• _Your objective_
Copy the rows below verbatim, starting at the line with "Click the red star" and continuing up to and including the line with "Action: pyautogui.click(x=299, y=106)".

***** Raw data

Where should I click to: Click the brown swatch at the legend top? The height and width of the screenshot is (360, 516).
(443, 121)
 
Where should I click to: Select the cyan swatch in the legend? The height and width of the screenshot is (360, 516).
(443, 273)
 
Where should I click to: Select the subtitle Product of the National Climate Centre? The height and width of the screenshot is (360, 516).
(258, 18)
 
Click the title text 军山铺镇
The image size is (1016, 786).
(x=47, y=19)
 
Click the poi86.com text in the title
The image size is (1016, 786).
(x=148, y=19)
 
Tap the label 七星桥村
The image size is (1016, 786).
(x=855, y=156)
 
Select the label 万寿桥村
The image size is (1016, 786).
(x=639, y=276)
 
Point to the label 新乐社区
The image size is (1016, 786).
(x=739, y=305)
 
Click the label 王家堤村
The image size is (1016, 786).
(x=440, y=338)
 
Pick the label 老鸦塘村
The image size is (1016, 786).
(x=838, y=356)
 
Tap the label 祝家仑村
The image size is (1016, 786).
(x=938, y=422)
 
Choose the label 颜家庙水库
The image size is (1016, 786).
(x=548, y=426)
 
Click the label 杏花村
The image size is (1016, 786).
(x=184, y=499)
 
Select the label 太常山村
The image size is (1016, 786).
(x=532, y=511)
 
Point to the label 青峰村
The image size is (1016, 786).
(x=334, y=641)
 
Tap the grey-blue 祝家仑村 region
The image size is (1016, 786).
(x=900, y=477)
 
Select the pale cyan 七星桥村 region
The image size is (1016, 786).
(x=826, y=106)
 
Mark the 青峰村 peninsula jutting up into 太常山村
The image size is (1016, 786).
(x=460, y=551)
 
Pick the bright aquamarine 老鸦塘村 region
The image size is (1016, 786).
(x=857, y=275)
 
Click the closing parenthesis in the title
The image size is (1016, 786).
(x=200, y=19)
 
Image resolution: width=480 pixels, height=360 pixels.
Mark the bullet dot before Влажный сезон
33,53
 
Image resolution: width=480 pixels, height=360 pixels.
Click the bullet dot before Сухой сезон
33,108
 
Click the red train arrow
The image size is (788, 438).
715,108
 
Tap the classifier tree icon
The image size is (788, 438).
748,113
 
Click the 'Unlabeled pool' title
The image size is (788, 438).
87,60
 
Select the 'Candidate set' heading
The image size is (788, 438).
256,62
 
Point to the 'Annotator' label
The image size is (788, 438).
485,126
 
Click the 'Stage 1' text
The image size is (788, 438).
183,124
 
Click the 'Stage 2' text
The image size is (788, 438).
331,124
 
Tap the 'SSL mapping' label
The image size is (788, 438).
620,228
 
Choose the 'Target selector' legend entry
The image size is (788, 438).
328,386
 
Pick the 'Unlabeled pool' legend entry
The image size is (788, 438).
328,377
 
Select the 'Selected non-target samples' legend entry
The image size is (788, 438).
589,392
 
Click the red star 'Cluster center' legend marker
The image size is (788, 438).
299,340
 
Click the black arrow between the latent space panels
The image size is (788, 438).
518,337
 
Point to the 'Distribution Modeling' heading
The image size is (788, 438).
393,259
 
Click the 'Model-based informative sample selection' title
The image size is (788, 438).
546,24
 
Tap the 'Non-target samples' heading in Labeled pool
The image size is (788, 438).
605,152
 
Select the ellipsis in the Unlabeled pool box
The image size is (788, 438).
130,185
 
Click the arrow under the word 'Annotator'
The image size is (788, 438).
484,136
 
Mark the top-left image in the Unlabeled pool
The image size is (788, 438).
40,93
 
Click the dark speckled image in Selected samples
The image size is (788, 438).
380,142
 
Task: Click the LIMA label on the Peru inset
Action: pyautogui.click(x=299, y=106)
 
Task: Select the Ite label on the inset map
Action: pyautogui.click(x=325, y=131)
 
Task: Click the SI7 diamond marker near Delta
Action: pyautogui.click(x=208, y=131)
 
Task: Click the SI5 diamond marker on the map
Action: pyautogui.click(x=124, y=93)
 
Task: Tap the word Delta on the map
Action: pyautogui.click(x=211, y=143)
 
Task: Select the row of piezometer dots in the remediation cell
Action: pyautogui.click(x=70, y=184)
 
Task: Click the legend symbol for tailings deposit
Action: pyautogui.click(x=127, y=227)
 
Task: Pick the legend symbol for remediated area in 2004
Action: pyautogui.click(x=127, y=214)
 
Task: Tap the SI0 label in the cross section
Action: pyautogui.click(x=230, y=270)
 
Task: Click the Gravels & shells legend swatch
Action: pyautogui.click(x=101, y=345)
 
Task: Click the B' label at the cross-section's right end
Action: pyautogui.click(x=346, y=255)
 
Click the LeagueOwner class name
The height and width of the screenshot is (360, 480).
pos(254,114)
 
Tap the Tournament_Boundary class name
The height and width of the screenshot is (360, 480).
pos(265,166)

**********

• _Result below_
Click the red star 'Cluster center' legend marker
The image size is (788, 438).
299,340
 
Click the black arrow between the latent space panels
The image size is (788, 438).
518,337
 
Point to the 'Distribution Modeling' heading
The image size is (788, 438).
393,259
 
Click the 'Model-based informative sample selection' title
The image size is (788, 438).
546,24
 
Tap the 'Non-target samples' heading in Labeled pool
The image size is (788, 438).
605,152
 
Select the ellipsis in the Unlabeled pool box
The image size is (788, 438).
130,185
 
Click the arrow under the word 'Annotator'
The image size is (788, 438).
484,136
 
Mark the top-left image in the Unlabeled pool
The image size is (788, 438).
40,93
 
Click the dark speckled image in Selected samples
The image size is (788, 438).
380,142
 
Task: Click the LIMA label on the Peru inset
Action: pyautogui.click(x=299, y=106)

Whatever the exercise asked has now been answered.